We are urging Congresswomen to respond immediately to what we are raising, which is of crucial importance to women and men who abhor this latest descent into barbarism. Either the Pentagon and its military command are incompetent and don’t know what is happening under their command, or they are brutes with the power of life and death over millions of people. In either case they must be prosecuted. We will not allow this to be imposed on any human being, at home or abroad, in our name. Will you?

We look forward urgently to hearing from you.

Margaret Prescod and Phoebe Jones, co-coordinators
International Women Count Network/US; Global Women’s Strike/US.

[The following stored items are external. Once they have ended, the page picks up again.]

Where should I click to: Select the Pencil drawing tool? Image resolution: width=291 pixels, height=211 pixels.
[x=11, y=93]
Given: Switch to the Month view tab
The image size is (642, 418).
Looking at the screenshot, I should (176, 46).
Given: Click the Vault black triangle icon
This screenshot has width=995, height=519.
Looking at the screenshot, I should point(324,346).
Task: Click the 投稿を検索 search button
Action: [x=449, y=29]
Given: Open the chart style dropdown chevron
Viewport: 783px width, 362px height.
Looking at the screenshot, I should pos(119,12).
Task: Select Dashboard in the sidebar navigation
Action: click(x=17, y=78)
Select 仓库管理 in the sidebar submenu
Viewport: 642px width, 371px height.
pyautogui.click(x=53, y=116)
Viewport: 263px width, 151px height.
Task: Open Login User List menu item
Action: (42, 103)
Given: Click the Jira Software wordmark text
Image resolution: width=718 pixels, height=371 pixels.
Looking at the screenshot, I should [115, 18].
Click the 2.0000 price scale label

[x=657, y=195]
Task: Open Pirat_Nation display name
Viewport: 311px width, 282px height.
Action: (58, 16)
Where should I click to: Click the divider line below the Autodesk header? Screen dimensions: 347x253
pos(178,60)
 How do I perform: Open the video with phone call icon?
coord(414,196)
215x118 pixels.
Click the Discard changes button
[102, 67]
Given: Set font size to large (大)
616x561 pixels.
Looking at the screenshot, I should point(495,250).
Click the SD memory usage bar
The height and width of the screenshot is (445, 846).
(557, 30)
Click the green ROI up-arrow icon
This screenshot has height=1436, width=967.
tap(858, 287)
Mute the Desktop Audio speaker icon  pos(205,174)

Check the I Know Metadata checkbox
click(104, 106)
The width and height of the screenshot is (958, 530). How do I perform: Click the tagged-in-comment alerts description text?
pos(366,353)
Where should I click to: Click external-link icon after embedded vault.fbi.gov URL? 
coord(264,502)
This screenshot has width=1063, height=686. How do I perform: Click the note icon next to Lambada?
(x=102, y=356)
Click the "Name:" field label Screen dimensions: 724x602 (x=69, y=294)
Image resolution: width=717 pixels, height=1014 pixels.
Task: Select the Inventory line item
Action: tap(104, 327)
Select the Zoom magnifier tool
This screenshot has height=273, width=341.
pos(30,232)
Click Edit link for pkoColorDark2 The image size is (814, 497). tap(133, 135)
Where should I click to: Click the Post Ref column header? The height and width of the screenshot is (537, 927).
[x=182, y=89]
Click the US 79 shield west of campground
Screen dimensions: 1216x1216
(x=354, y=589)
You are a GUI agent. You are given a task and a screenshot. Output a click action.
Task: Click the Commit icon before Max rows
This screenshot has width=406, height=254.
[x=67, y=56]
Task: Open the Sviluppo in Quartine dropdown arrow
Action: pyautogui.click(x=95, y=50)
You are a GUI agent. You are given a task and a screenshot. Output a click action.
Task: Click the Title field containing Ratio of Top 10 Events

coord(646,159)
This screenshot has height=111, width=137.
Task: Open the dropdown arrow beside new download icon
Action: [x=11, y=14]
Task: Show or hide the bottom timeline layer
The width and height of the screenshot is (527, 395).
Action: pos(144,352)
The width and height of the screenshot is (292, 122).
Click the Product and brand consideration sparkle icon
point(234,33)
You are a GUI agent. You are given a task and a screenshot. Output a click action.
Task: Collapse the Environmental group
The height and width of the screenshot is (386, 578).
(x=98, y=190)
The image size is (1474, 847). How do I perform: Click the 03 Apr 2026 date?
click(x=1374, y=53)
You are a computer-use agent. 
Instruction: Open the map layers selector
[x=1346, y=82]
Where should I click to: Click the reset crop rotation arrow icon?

Margaret Prescod, phone/fax: 323-292-7405 in Los Angeles
la@crossroadswomen.net

Phoebe Jones, 215-848-1120; fax: 215-848-1130 in Philadelphia
philly@crossroadswomen.net

The IWCN worked with the Congressional Black Caucus in the 1990s to get The Unremunerated Work Act introduced in Congress. The legislation sought to implement the 1995 decision we had won at the UN Decade for Women Conference in Beijing, with the support of 2000 non-governmental organizations worldwide, to get women’s unwaged caring work recognized, measured and valued in economic statistics. The Global Women Strike is a network of grassroots women in over 60 countries campaigning under the banner "Invest in Caring Not Killing" to demand that the $1 trillion world military budget be used to support the care of people and the planet, beginning with payment for all caring work. (www.globalwomenstrike.net).